Retype exactly the span of lines below from the one with "At what coordinates" through the one with "You are a computer-use". Do not include pictures.
*** TASK INPUT Section Begins ***
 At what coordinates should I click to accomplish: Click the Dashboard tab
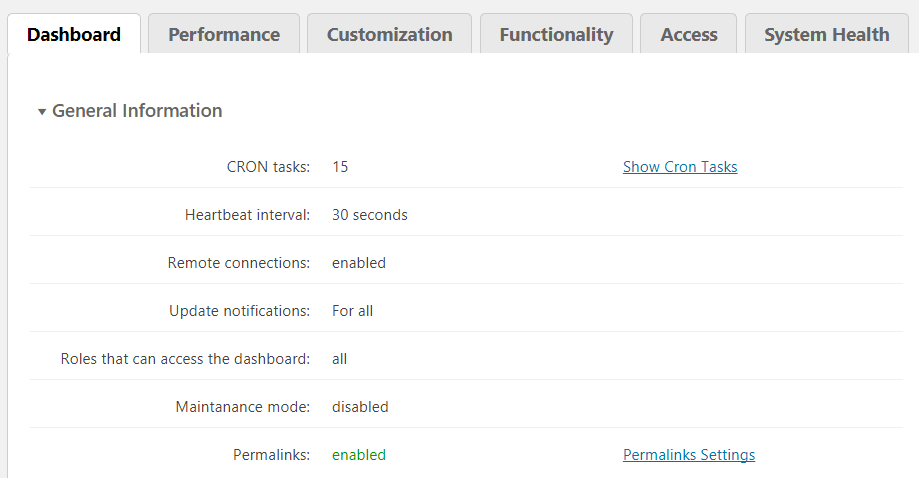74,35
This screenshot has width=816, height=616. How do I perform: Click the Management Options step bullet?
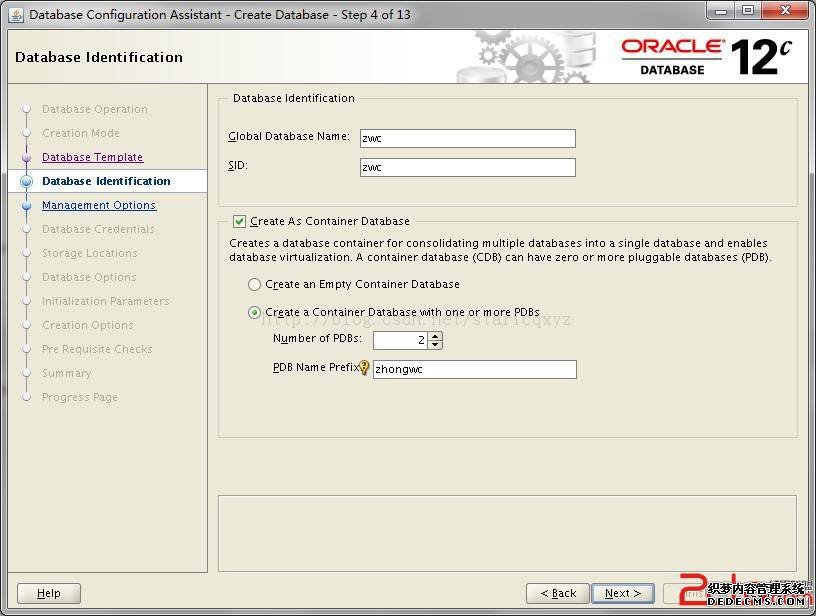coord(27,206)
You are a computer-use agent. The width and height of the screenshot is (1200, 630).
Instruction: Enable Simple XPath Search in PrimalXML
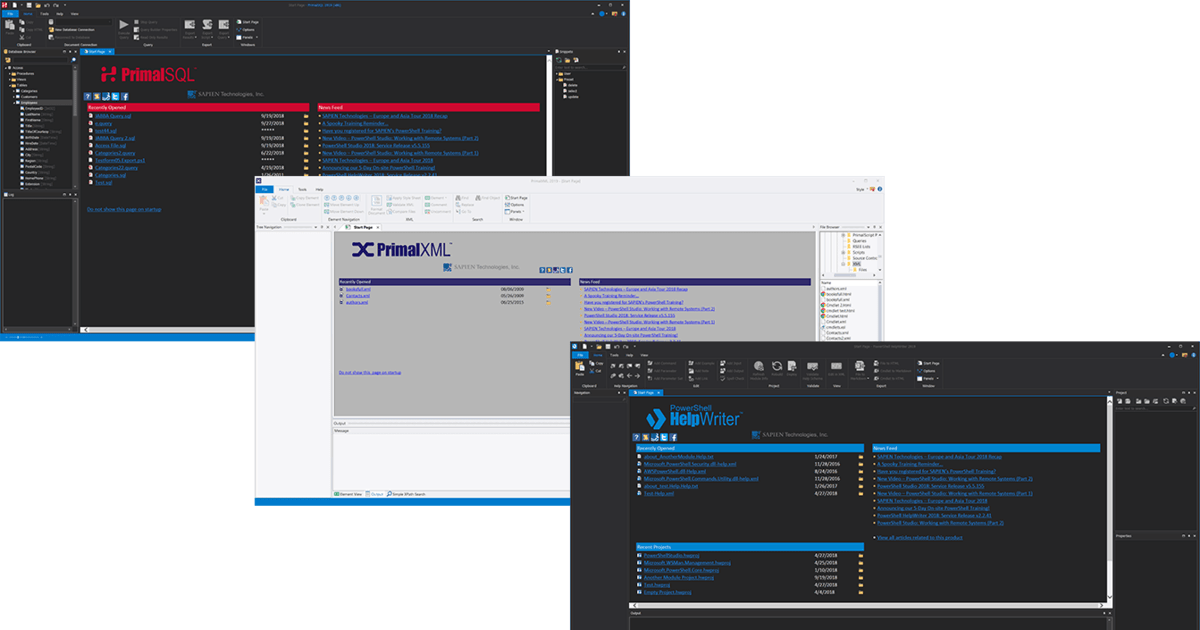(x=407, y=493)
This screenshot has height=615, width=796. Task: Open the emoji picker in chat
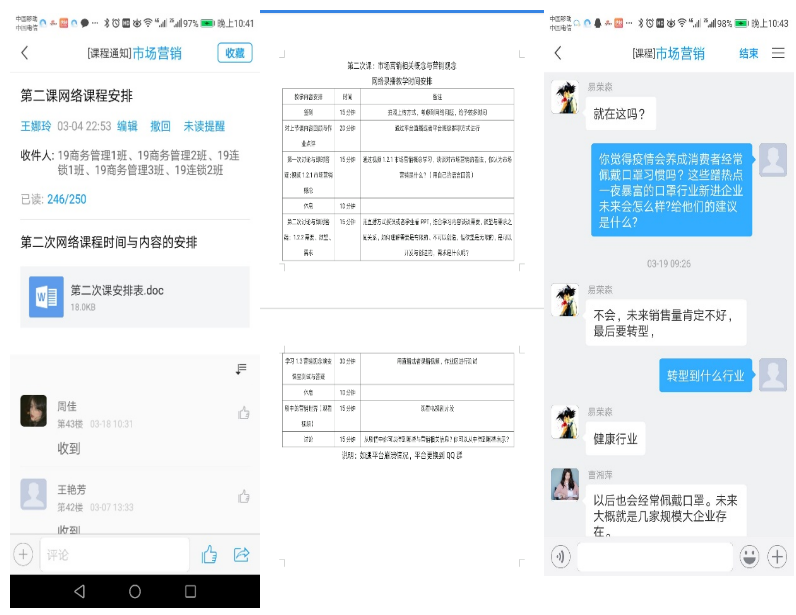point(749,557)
*** TASK INPUT Section Ends ***
*** TASK INPUT Section Begins ***
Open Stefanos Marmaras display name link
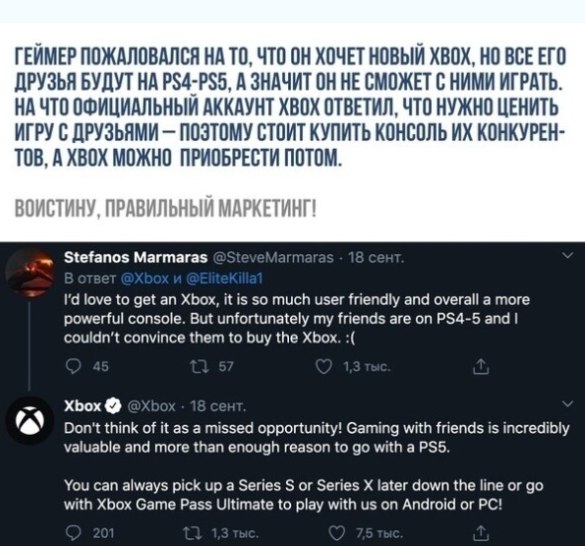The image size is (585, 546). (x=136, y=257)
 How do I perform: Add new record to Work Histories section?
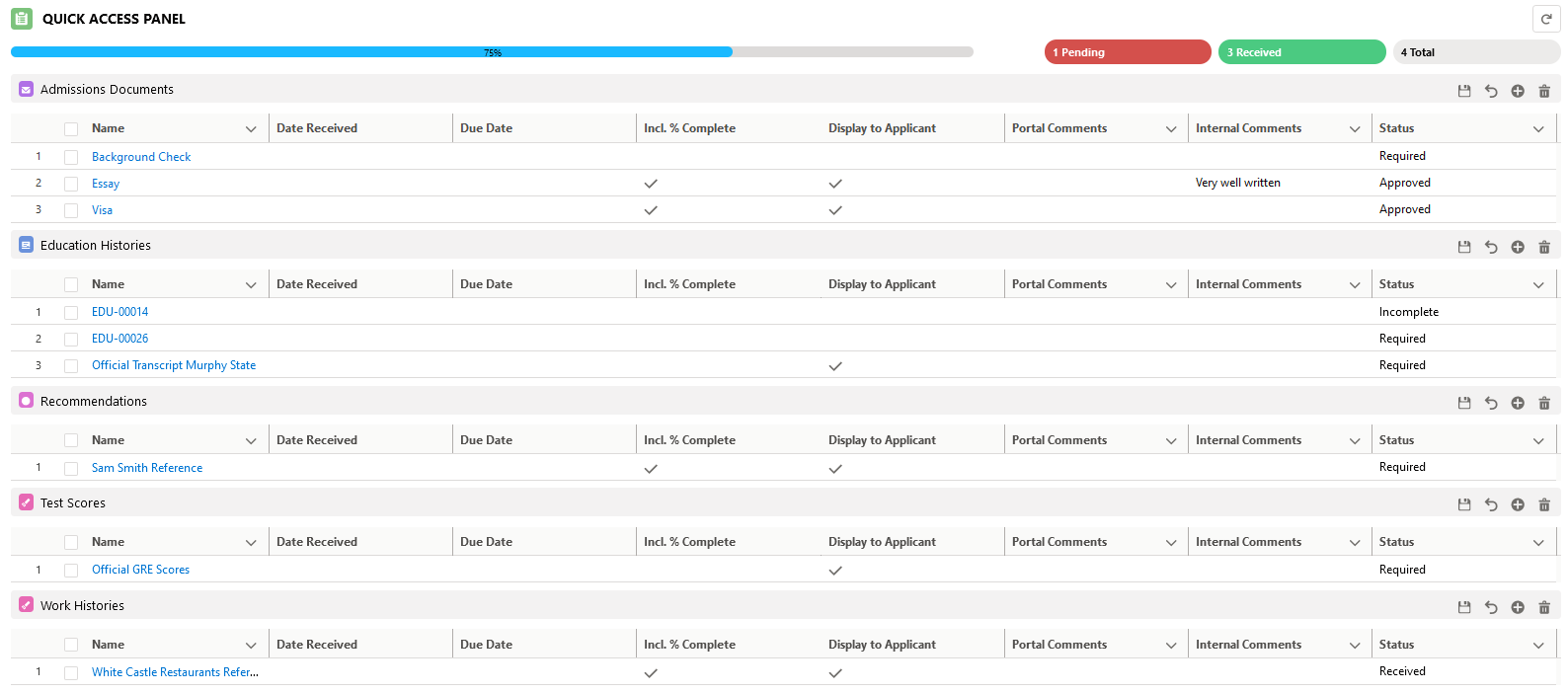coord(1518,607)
*** TASK INPUT Section Ends ***
(TASK OUTPUT):
 At what coordinates should I click to accomplish: Click the Dashboard tab
74,35
This screenshot has width=816, height=616. How do I perform: Click the Management Options step bullet?
coord(27,206)
You are a computer-use agent. The width and height of the screenshot is (1200, 630).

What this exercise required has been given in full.